Note : la première version de ce post a été originellement publiée sur LinkedIn mais j’ai décidé de la partager ici, avec l’ajout de quelques éléments supplémentaires pour prolonger les discussions.
Pour cette édition 🔥 : je me suis basé sur un essai polémique intitulé Why AI will save the world (Pourquoi l'IA sauvera le monde ?) écrit récemment par Marc Andreessen, un investisseur américain célèbre, fondateur du fonds en capital risque éponyme Andreesseen-Horowitz.
Quelle est l'idée défendue par M. Andreessen dans son essai ?
Dans son essai, Marc Andreessen explique que l'IA n'est pas du tout une menace pour l'humanité. Bien au contraire, elle pourrait permettre de la sauver à travers des assistants en tout genre.
🤑 Bon il vrai que nous parlons aussi du fondateur d'un fonds de capital risque connu aussi sous le numéronyme "a16z", qui investit dans les startups technologiques à fort potentiel de croissance, en particulier dans les domaines suivants : l'IA (vous l'aurez compris) mais aussi la blockchain et les cryptos (cf. infra).
C'est ainsi que M. Andreessen a tout intérêt à promouvoir le secteur dans lequel il place son argent, surtout après les déconvenues subies par les "boîtes" de cryptos ces dernières années.
Avec l'IA, il aurait ainsi trouvé une nouvelle "poule aux oeufs 🥚 d'or" : plus les entreprises du secteur attirent de capitaux, plus leurs valorisations montent en flèche et plus les gains attendus sont élevés !
Dans son essai qui ressemble à une déclaration d'amour 😍, il écrit en ce sens :
"AI is quite possible the most important and best thing our civilization has ever created, certainly on par with electricity and microchips and probably beyond those".
Traduction 🇫🇷 : “L'IA est probablement la chose la plus importante et la meilleure que notre civilisation n’ait jamais créée, certainement à égalité avec l'électricité et les puces électroniques et probablement au-delà de celles-ci".
Pour défendre son idée, l'auteur balaie les principaux risques identifiés par les pourfendeurs de l'IA, pour mieux les relativiser, les critiquer voire les moquer 🤨. Du coup, je me suis dit qu'il pourrait être intéressant de les passer en revue. Dans certains cas, je le rejoins dans son argumentation et pas dans d'autres.
Risque n°1 : l'IA va littéralement tuer l'humanité !
Pour Andreessen, c'est un culte qui remonte à très loin. Même les Grecs exprimaient cette crainte vis-à-vis des nouvelles techniques. Il n'y a qu'à se référer au mythe de Prométhée !

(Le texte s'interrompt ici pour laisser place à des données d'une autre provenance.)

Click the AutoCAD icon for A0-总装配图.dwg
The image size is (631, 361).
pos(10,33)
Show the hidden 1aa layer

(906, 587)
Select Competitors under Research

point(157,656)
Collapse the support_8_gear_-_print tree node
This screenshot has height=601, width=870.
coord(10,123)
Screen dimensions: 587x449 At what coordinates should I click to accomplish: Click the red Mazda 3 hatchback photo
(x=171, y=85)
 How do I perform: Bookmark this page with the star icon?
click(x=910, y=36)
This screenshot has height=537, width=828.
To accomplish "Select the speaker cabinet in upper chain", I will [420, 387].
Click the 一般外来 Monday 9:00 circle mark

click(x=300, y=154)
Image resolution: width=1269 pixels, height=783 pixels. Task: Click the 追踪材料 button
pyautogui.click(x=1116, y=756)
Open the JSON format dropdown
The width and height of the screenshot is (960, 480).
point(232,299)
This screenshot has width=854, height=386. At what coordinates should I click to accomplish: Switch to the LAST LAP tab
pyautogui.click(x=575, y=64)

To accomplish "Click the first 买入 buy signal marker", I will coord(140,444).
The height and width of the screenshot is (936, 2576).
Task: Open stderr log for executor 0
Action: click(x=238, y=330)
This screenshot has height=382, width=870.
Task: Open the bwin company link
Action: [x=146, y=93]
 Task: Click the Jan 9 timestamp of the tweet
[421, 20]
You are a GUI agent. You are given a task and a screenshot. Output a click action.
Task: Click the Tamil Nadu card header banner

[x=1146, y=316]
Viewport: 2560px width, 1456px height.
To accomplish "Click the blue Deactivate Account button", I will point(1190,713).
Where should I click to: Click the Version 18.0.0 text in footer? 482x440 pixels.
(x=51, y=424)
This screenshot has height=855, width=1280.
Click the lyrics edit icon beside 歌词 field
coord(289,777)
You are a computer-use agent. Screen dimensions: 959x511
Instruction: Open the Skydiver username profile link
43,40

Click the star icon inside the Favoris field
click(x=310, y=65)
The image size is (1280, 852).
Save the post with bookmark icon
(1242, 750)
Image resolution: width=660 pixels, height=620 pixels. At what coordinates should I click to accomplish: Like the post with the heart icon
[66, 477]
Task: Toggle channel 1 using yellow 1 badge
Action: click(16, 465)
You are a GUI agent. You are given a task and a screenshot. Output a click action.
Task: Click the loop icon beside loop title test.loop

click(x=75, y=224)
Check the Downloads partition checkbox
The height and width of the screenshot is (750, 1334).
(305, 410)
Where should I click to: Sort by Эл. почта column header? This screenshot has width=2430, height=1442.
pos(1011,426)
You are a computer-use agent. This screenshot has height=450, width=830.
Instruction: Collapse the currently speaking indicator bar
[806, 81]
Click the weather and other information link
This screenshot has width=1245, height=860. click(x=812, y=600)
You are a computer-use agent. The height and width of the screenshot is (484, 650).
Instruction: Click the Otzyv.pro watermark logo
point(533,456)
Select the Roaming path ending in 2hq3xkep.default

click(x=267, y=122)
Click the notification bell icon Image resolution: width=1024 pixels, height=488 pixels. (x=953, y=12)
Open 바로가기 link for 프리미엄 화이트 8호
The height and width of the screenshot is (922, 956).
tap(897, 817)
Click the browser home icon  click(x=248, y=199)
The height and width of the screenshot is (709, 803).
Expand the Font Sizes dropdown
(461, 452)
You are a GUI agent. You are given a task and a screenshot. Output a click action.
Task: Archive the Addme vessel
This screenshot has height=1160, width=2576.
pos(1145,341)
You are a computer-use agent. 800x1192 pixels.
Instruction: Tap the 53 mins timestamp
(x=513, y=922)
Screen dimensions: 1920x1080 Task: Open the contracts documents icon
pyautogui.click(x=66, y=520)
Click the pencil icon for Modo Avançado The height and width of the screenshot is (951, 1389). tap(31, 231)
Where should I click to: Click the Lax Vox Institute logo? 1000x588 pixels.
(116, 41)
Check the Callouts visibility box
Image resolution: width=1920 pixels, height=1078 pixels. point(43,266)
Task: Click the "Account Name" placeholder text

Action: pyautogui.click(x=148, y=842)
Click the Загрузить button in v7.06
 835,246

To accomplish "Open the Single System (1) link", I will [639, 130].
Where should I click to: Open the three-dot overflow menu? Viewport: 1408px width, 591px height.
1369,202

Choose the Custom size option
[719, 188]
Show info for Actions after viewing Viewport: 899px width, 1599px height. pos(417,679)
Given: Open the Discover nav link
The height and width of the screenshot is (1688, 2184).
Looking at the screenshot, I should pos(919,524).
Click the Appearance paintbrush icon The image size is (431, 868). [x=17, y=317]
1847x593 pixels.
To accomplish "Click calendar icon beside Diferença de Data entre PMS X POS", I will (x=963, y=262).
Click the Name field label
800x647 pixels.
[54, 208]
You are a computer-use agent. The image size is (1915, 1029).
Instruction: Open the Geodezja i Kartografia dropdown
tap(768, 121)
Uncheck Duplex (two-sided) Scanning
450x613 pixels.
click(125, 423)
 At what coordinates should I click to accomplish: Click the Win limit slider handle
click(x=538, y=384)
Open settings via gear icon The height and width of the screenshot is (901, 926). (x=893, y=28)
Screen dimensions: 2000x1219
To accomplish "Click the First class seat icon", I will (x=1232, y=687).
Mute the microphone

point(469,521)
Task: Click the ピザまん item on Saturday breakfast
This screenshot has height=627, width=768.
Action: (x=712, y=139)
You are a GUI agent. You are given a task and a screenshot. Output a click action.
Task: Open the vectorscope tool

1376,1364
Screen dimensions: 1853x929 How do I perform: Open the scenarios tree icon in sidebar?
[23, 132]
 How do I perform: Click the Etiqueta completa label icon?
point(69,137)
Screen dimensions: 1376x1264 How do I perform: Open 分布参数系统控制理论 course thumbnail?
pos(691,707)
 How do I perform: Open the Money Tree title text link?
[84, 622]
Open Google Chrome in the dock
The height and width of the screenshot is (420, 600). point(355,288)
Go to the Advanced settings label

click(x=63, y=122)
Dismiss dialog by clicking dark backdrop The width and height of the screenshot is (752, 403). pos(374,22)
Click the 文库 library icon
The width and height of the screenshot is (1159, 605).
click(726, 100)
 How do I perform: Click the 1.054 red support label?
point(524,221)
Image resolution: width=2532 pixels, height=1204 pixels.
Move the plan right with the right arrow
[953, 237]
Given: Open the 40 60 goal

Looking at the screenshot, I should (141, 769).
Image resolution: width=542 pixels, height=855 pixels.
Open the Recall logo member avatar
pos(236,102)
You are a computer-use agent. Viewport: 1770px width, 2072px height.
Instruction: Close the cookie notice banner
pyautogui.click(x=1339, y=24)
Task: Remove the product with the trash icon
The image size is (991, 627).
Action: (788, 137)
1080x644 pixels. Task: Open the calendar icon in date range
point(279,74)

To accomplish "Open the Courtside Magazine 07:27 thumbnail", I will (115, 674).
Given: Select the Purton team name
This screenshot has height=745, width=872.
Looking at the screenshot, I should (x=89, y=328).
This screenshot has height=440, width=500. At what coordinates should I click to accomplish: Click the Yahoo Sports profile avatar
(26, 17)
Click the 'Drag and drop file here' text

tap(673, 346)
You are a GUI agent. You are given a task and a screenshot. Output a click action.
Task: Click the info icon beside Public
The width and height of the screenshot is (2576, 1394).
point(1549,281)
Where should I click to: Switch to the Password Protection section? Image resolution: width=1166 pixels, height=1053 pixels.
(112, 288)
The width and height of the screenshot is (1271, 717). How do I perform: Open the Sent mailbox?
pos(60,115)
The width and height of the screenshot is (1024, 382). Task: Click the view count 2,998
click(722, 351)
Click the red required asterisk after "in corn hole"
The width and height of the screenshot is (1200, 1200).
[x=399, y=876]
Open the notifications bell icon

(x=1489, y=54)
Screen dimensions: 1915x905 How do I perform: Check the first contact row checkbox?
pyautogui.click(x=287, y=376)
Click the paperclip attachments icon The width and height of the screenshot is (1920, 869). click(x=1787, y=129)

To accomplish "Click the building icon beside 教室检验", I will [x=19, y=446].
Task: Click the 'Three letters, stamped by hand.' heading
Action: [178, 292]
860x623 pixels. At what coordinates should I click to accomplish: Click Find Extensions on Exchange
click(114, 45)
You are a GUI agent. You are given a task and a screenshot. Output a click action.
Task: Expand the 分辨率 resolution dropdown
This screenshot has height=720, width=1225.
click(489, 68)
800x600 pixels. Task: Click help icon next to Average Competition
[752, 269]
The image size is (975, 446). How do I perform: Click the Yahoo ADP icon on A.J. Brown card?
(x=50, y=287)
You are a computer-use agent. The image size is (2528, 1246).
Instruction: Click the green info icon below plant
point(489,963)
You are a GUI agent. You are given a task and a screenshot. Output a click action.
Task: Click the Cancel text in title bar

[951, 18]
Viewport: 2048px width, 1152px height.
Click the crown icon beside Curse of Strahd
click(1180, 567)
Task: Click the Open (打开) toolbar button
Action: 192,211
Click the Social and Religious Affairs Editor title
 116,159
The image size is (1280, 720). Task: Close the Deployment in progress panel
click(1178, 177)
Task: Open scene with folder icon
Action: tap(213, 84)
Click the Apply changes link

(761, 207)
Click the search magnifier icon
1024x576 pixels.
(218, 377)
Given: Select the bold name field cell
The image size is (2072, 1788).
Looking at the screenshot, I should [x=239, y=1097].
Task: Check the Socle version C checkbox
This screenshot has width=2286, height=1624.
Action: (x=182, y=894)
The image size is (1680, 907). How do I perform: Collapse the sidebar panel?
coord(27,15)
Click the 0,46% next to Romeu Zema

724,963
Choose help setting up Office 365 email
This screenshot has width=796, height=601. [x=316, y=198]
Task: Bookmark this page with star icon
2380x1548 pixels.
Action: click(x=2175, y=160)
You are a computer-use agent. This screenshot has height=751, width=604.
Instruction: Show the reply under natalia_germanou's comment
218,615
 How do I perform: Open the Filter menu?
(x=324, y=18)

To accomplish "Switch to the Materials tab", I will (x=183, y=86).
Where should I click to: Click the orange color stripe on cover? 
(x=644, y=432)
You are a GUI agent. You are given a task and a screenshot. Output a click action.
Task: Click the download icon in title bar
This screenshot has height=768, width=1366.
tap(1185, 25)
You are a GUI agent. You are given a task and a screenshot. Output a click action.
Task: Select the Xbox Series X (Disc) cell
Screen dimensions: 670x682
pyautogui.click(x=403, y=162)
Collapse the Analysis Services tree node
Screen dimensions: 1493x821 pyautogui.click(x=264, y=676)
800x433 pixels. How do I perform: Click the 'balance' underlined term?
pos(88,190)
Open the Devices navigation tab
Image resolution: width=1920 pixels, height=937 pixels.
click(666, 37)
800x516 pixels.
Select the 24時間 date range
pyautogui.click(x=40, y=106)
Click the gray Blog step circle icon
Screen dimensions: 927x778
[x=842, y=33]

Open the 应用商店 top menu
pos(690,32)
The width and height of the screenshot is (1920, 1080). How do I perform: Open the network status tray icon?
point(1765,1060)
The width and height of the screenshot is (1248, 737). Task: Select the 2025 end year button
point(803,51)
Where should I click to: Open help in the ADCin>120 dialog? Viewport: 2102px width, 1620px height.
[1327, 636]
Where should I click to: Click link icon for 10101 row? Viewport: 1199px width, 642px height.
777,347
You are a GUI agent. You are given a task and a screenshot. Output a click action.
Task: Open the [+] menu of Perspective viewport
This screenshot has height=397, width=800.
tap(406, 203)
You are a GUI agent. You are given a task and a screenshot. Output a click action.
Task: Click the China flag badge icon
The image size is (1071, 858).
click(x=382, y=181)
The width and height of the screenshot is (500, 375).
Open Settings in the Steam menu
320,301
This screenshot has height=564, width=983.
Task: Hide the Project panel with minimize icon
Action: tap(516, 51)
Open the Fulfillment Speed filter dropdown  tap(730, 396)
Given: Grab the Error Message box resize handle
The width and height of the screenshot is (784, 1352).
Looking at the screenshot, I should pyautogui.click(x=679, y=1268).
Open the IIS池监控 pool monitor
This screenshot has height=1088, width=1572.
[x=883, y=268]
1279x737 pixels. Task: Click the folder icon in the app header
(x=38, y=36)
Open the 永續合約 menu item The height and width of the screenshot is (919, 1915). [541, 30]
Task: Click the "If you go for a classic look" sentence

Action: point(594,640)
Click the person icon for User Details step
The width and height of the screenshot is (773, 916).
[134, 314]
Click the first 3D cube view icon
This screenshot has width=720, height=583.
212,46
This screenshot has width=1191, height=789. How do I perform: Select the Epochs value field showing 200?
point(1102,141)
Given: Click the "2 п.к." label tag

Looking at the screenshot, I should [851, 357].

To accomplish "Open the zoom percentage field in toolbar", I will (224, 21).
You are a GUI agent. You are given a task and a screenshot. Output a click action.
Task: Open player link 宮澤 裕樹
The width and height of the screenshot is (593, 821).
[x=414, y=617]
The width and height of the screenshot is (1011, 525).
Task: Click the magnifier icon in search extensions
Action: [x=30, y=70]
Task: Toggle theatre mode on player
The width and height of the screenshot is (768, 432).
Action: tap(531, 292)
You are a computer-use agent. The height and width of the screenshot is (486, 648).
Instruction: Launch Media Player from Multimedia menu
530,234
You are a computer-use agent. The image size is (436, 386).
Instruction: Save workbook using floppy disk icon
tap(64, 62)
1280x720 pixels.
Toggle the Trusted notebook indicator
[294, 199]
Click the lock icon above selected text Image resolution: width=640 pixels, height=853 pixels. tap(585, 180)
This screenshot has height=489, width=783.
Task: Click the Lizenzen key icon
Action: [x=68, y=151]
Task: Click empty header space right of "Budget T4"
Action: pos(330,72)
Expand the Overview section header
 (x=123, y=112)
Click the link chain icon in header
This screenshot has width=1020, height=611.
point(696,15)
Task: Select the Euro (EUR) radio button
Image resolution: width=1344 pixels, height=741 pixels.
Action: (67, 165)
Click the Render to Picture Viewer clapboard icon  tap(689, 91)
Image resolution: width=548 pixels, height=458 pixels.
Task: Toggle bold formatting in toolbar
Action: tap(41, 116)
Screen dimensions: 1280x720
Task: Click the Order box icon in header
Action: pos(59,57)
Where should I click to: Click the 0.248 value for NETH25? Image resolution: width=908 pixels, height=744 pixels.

Il répond à ce risque de la manière suivante : l'IA est seulement du code, un langage de programmation, construit par des humains 👨💻, détenus par les humains et contrôler par eux.
🟢 À ce niveau, je suis plutôt d'accord : toute nouvelle technologie qui compte ou comptera génère une forme de panique morale, irrationnelle dans la grande majorité des cas.
Risque n°2 : l'IA va prendre tous nos emplois !
Là encore, l'auteur défend tout l'inverse : l'IA va engendrer le boom économique 🔥 le plus important et le plus soutenu de tous les temps, avec une croissance record des emplois et des salaires.
Pour lui, les inquiétudes autour du remplacement des emplois par les machines reposent sur le sophisme d'une masse fixe de travail ou Lump of labour fallacy. En gros, les pourfendeurs de l'IA se trompent car le stock d'emplois n'est pas fixe. Certes une machine peut, par exemple, remplacer un emploi. Mais elle peut surtout et indirectement en créer deux autres d'un nouveau genre (ou même bien plus) en parallèle !
Car l'arrivée des nouvelles technologies s'accompagnent d'une croissance de la productivité, c’est-à-dire, une hausse de la production avec moins de ressources, qui génère de nouveaux produits et de nouvelles industries, qui peuvent créer de nouveaux emplois pour les personnes remplacées par les machines dans leurs fonctions précédentes.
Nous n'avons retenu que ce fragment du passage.